En un discurso cargado de preocupación social, el presidente de Brasil, Luiz Inácio Lula da Silva, lanzó una fuerte advertencia sobre el impacto de las apuestas digitales en la economía de las familias vulnerables. Durante un acto en São Paulo, el mandatario aseguró que su gobierno tomará medidas «muy serias» para combatir lo que considera un saqueo a los sectores populares y una amenaza directa para la juventud.
Lula destacó que, a diferencia de los casinos físicos de antaño, hoy las plataformas de juego han penetrado en la intimidad de los hogares a través de los teléfonos celulares, captando incluso a menores de edad y empujando a los ciudadanos a deudas impagables.
El impacto en los programas sociales
La preocupación del Ejecutivo brasileño se sustenta en datos alarmantes del Banco Central, que revelaron un flujo de dinero masivo desde sectores que reciben asistencia estatal hacia las casas de apuestas:
- Cifras impactantes: Se estima que, en apenas un mes, los beneficiarios del programa Bolsa Familia transfirieron cerca de 3.000 millones de reales (aproximadamente 580 millones de dólares) a plataformas de juego.
- Restricciones en pugna: El Gobierno intentó prohibir que quienes reciben planes sociales apuesten online, aunque la medida enfrenta trabas judiciales en la Corte Suprema de Brasil.
- Adicción juvenil: Lula alertó que adolescentes de apenas 14 años ya participan en estas dinámicas, lo que plantea un problema de salud pública y adicción al juego (ludopatía) a edades tempranas.
Aumento de impuestos y mayor control
Para intentar regular este mercado en expansión, el Gobierno brasileño ya ha puesto en marcha una hoja de ruta fiscal y de supervisión:
- Carga impositiva: Se aprobó un incremento escalonado del impuesto a las apuestas digitales, que pasará del 12% al 15% para el año 2028.
- Destino de los fondos: Parte de lo recaudado por estos gravámenes se asignará específicamente a las áreas de salud y seguridad social para mitigar los daños causados por el juego.
- Sanciones severas: El Ejecutivo prometió reforzar la vigilancia sobre las empresas del sector y aplicar castigos ejemplares a aquellas que no cumplan con las normativas de protección al consumidor y prevención del fraude.
El mandatario brasileño cerró su intervención subrayando que, más allá de la recaudación, el objetivo primordial es proteger la estabilidad financiera y emocional de los sectores más desprotegidos, evitando que el sueño de la «ganancia fácil» termine destruyendo el presupuesto básico de alimentación y vivienda.

★ ★ ★

Indica, por favor, si cada afirmación concuerda con el texto sobre las apuestas digitales en Brasil, y responde sí o no citando literalmente las palabras del texto que lo deciden. 1. El impuesto a las apuestas digitales subirá del 12% al 15% para 2028. 2. La Corte Suprema de Brasil ya respaldó la prohibición de que los beneficiarios de planes sociales apuesten en línea. 3. Lula pronunció su discurso en un acto en Río de Janeiro.

★ ★ ★

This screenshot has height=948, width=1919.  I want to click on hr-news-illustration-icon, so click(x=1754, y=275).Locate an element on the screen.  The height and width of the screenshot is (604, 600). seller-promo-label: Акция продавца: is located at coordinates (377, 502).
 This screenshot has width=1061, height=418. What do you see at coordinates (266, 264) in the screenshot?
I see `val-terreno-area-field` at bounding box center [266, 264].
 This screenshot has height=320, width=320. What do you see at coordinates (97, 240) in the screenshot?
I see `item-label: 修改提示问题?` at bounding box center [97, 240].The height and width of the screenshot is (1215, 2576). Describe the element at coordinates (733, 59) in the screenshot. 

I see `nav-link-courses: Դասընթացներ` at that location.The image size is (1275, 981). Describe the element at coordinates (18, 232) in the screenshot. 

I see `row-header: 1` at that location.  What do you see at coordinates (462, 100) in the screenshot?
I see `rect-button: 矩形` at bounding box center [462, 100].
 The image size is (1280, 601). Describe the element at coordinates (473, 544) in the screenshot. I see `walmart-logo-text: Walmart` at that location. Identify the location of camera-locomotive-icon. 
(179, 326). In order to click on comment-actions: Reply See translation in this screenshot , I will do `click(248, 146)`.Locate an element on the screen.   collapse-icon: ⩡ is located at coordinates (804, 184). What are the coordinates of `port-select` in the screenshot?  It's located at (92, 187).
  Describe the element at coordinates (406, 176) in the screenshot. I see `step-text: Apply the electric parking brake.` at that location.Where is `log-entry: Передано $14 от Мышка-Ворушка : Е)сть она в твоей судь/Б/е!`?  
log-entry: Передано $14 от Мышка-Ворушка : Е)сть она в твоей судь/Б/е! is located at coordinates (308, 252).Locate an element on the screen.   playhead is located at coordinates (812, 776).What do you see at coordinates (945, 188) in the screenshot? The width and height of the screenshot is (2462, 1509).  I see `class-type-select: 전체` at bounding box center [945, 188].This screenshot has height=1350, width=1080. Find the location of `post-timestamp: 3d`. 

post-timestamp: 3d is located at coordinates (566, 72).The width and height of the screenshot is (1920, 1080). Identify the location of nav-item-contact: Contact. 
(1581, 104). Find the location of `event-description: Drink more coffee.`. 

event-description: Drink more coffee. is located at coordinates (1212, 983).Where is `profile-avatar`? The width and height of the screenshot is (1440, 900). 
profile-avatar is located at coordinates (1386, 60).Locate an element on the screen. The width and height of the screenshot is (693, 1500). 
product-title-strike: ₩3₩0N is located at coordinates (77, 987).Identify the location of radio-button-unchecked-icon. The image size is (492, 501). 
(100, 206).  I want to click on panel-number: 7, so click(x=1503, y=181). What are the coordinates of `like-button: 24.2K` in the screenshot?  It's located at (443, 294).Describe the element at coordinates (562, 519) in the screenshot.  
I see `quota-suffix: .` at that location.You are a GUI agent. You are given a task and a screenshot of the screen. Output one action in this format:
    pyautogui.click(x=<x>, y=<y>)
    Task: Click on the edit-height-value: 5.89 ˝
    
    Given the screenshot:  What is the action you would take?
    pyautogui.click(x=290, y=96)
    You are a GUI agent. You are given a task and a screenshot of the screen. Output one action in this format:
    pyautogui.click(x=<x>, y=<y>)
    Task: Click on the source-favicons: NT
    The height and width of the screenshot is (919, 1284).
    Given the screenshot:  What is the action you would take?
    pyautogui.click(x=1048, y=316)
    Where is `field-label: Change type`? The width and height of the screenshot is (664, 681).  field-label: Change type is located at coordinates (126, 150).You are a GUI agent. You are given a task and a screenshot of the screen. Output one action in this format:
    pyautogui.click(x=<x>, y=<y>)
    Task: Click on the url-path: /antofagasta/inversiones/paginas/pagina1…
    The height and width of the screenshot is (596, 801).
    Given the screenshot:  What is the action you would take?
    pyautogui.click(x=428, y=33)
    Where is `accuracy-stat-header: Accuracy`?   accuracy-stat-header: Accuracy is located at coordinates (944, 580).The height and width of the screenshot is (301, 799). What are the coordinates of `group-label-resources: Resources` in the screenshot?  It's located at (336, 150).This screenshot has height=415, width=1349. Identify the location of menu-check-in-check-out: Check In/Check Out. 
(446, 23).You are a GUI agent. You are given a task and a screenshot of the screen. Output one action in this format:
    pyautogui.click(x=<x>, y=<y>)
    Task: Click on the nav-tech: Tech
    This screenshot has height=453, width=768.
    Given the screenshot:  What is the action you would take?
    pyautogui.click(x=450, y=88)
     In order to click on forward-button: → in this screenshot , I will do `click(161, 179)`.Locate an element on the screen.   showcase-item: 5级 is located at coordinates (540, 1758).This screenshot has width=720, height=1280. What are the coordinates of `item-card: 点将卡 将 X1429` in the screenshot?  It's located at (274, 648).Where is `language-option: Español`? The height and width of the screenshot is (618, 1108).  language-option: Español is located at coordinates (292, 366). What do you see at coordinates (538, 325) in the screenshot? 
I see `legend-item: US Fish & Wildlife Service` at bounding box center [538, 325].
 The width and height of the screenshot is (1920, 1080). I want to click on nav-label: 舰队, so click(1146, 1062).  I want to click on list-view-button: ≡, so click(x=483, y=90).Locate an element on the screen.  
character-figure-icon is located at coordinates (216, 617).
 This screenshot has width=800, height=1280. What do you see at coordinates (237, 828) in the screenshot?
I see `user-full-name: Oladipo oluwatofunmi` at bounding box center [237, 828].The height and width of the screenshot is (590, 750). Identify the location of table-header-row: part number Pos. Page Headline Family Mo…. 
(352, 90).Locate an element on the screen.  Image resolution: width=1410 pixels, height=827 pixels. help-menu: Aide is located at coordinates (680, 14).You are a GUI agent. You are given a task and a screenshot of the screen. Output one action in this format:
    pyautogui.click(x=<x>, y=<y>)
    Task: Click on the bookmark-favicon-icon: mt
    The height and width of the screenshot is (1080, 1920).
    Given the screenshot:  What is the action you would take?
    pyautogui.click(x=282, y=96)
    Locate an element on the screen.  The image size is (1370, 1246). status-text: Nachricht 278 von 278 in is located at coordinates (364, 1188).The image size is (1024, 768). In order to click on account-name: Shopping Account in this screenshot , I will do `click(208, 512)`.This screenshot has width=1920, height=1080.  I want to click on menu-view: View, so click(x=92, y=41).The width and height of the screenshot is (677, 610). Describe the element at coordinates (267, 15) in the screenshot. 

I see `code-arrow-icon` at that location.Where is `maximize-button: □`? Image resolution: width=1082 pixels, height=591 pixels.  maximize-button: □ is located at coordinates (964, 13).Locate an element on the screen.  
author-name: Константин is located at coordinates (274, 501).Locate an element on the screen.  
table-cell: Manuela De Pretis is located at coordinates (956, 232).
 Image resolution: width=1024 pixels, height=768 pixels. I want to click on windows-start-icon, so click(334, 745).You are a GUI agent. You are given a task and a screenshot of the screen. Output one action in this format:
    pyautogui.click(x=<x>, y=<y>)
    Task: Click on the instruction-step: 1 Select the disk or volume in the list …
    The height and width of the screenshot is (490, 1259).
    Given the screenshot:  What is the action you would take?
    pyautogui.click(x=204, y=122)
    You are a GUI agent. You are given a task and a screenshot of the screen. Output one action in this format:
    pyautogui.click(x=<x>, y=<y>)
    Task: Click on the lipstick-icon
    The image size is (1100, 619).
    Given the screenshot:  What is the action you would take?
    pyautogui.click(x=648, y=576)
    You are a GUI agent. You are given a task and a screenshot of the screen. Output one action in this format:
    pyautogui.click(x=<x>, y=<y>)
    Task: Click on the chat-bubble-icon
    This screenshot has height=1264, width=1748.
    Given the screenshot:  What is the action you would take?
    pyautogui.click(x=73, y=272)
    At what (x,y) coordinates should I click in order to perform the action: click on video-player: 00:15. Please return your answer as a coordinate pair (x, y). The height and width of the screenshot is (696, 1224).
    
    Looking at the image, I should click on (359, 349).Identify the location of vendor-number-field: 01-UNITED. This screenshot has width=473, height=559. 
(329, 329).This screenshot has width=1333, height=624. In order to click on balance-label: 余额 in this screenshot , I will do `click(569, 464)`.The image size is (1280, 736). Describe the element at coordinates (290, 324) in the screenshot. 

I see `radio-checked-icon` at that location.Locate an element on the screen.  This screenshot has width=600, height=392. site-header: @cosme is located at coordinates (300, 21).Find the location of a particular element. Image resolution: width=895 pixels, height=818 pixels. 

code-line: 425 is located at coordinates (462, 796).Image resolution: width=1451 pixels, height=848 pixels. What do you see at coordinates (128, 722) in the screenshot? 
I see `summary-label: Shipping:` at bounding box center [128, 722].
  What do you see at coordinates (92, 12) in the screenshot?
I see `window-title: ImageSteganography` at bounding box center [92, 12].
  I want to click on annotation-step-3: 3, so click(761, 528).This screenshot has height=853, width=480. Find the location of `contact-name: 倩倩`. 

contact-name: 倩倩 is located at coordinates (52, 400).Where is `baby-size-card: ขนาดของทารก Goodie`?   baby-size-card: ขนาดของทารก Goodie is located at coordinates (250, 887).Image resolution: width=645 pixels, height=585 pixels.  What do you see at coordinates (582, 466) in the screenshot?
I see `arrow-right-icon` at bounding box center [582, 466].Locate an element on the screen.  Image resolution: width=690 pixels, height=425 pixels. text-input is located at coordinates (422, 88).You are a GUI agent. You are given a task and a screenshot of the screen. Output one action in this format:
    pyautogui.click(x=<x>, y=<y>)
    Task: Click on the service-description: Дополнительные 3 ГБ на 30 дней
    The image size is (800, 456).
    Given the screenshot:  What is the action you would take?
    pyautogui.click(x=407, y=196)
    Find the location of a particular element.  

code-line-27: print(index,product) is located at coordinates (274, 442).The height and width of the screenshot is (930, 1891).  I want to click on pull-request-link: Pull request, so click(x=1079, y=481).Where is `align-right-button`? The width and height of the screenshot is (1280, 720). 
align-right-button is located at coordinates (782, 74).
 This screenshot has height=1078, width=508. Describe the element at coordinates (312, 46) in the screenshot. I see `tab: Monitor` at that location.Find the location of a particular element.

★ ★ ★

RESPUESTA
1. Sí: «pasará del 12% al 15% para el año 2028».
2. No: «la medida enfrenta trabas judiciales en la Corte Suprema de Brasil».
3. No: «Durante un acto en São Paulo».